DIRECTIVE:
Set out all of the material below as a numbered list, one line per item, and omit any blank lines.

GIVEN RECORDS:
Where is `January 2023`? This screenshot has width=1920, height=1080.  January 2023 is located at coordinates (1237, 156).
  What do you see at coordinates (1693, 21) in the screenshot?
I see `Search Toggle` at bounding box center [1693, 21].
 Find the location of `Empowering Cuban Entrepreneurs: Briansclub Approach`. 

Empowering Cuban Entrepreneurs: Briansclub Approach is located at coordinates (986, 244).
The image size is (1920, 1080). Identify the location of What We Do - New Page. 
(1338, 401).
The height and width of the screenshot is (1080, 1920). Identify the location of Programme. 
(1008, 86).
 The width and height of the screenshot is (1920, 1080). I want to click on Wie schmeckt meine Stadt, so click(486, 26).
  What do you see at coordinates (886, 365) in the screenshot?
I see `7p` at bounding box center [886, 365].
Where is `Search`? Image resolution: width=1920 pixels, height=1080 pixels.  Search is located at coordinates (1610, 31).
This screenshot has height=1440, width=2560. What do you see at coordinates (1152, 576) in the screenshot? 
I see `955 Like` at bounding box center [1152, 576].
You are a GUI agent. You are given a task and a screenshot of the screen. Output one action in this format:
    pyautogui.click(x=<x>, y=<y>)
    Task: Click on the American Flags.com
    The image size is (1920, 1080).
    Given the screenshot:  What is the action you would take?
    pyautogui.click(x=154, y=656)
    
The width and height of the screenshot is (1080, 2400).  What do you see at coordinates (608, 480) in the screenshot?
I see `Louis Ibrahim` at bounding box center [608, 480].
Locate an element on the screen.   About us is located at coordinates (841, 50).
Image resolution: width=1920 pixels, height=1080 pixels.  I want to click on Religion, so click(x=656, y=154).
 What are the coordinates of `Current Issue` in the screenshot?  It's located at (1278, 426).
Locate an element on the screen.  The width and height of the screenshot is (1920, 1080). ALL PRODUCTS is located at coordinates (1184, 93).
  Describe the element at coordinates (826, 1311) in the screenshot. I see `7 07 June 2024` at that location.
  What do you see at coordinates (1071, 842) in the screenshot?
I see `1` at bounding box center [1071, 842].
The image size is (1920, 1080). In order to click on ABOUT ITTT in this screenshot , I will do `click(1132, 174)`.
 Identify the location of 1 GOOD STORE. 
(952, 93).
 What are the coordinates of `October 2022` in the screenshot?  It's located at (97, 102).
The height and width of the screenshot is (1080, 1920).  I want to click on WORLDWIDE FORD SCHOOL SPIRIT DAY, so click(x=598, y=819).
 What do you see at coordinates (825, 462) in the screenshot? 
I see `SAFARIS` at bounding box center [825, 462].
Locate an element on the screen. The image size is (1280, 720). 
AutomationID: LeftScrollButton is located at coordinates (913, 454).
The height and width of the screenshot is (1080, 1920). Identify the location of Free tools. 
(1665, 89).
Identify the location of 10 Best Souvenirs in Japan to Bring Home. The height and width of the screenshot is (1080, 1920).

WRITTEN ANSWER:
1. Where is `January 2023`? This screenshot has width=1920, height=1080.  January 2023 is located at coordinates (1237, 156).
2.   What do you see at coordinates (1693, 21) in the screenshot?
3. I see `Search Toggle` at bounding box center [1693, 21].
4.  Find the location of `Empowering Cuban Entrepreneurs: Briansclub Approach`. 
5. Empowering Cuban Entrepreneurs: Briansclub Approach is located at coordinates (986, 244).
6. The image size is (1920, 1080). Identify the location of What We Do - New Page. 
7. (1338, 401).
8. The height and width of the screenshot is (1080, 1920). Identify the location of Programme. 
9. (1008, 86).
10.  The width and height of the screenshot is (1920, 1080). I want to click on Wie schmeckt meine Stadt, so click(486, 26).
11.   What do you see at coordinates (886, 365) in the screenshot?
12. I see `7p` at bounding box center [886, 365].
13. Where is `Search`? Image resolution: width=1920 pixels, height=1080 pixels.  Search is located at coordinates (1610, 31).
14. This screenshot has height=1440, width=2560. What do you see at coordinates (1152, 576) in the screenshot? 
15. I see `955 Like` at bounding box center [1152, 576].
16. You are a GUI agent. You are given a task and a screenshot of the screen. Output one action in this format:
17.     pyautogui.click(x=<x>, y=<y>)
18.     Task: Click on the American Flags.com
19.     The image size is (1920, 1080).
20.     Given the screenshot:  What is the action you would take?
21.     pyautogui.click(x=154, y=656)
22. The width and height of the screenshot is (1080, 2400).  What do you see at coordinates (608, 480) in the screenshot?
23. I see `Louis Ibrahim` at bounding box center [608, 480].
24. Locate an element on the screen.   About us is located at coordinates (841, 50).
25. Image resolution: width=1920 pixels, height=1080 pixels.  I want to click on Religion, so click(x=656, y=154).
26.  What are the coordinates of `Current Issue` in the screenshot?  It's located at (1278, 426).
27. Locate an element on the screen.  The width and height of the screenshot is (1920, 1080). ALL PRODUCTS is located at coordinates (1184, 93).
28.   Describe the element at coordinates (826, 1311) in the screenshot. I see `7 07 June 2024` at that location.
29.   What do you see at coordinates (1071, 842) in the screenshot?
30. I see `1` at bounding box center [1071, 842].
31. The image size is (1920, 1080). In order to click on ABOUT ITTT in this screenshot , I will do `click(1132, 174)`.
32.  Identify the location of 1 GOOD STORE. 
33. (952, 93).
34.  What are the coordinates of `October 2022` in the screenshot?  It's located at (97, 102).
35. The height and width of the screenshot is (1080, 1920).  I want to click on WORLDWIDE FORD SCHOOL SPIRIT DAY, so click(x=598, y=819).
36.  What do you see at coordinates (825, 462) in the screenshot? 
37. I see `SAFARIS` at bounding box center [825, 462].
38. Locate an element on the screen. The image size is (1280, 720). 
39. AutomationID: LeftScrollButton is located at coordinates (913, 454).
40. The height and width of the screenshot is (1080, 1920). Identify the location of Free tools. 
41. (1665, 89).
42. Identify the location of 10 Best Souvenirs in Japan to Bring Home. The height and width of the screenshot is (1080, 1920).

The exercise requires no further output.